A video played to the court showed the dogs, Scout and Tramp, untethered and unfed at his home, Forstal Farm, in Loose, Kent.
A voice in the video was heard to say: “If they run away good luck to them, I tell you what, you’re the wickedest fella I’ve ever seen in my life.”
Tramp and Scout gained 25 and 45 per cent in body weight respectively within seven weeks of RSPCA staff feeding them properly.
Price was jailed for seven and a half months and will spend half that time in custody.
He was also banned from keeping dogs for five years and ordered to pay £5,115. The jail term followed Price’s grisly deer stabbing in December.
‘There was no doubt that animal was caused significant pain and suffering’
Commenting on the footage, RSPCA prosecutor Rowan Morton said: “It’s very difficult to even explain the gravity of what the video shows.
“There are a group of four males that can be seen with a deer. Jimmy Price is seen stabbing the deer multiple times in the throat while others shout at him to stab it.
“It’s very graphic and upsetting, there was no doubt that animal was caused significant pain and suffering.”
Jimmy’s brother Danny was convicted of after his bay horse was found dead next to a hay bale during the RSPCA raid in March 2019. It had starved to death.
Magistrates heard the 29-year-old had stopped looking after the horse because he was in the process of selling it and thought the new owner was responsible for its care.
He was given a 12 month community order, will have to do 150 hours unpaid work and pay £1,585.
A third man, horse salesman Samuel Powell, was also convicted on Friday alongside the two brothers, after four of his horses were found emaciated in the same RSPCA raid.

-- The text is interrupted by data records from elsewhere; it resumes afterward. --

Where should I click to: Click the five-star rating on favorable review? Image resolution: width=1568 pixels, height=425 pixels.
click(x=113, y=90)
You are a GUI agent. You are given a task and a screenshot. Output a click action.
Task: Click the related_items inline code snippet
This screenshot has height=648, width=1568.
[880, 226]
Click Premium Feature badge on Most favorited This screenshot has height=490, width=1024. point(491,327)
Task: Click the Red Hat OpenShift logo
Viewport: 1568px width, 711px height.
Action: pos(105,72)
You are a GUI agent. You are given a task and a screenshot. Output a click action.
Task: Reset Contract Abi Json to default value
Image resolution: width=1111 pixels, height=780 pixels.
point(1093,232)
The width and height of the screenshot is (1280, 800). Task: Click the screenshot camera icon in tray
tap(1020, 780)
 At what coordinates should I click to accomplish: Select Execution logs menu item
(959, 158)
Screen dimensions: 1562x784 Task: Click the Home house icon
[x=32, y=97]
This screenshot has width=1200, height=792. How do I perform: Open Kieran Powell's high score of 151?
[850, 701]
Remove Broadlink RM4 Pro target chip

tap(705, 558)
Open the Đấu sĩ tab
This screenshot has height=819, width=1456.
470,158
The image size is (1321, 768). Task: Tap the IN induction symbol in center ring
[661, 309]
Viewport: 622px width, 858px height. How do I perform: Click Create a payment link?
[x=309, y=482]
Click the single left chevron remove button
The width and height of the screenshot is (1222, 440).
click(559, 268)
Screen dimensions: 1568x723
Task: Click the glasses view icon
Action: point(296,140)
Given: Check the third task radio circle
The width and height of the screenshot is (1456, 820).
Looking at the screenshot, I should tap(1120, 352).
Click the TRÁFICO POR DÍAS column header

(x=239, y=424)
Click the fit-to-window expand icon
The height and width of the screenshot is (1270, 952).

Powell told the court the horses were in that state because he was rehabilitating them.
He also claimed to “save lives” through his work in which he would buy the horses to sell on “for profit.”
RSPCA agents seized three of Powell’s horses in the March raid, just two months after officials rescued a mare and its foal from the 34-year-old.
He was convicted last year convicted of causing unnecessary suffering to a foal which was seen hauling a cart of people at a horse fair.
Four of the horses were emaciated and the foal had breathing problems, fleas and was described as “very thin.” A Shetland Pony was also found with a deep cut across the nose.
Addressing Magistrates on Friday, Powell said: “I will buy horses that have not been treated properly. When I get them I feed them, look after them and rehabilitate them.
Then I sell them for profit.”I like to think I sometimes save lives when I buy horses.”
Powell tried to get his trial postponed because his wife grew up with ‘big fat’ gypsy twins Joe and Billy Smith who hanged themselves.
The brothers, who were both tree surgeons, were found hanging side-by-side in woodland down a Kent country lane on December 28.
Magistrates took over an hour to consider the request, but eventually ruled against an adjournment.Powell was jailed for 26 weeks after previously pleading not guilty to five counts of causing unnecessary suffering to horses.
He was also banned from owning horses for five years and fined £5,000 The cases for all three men were heard together at Medway Magistrates’ Court on Friday, because they arose from the same RSPCA raid on Forstal Farm, in Loose, Kent, which took place March last year.
The charges related to different animals and each man was individually represented.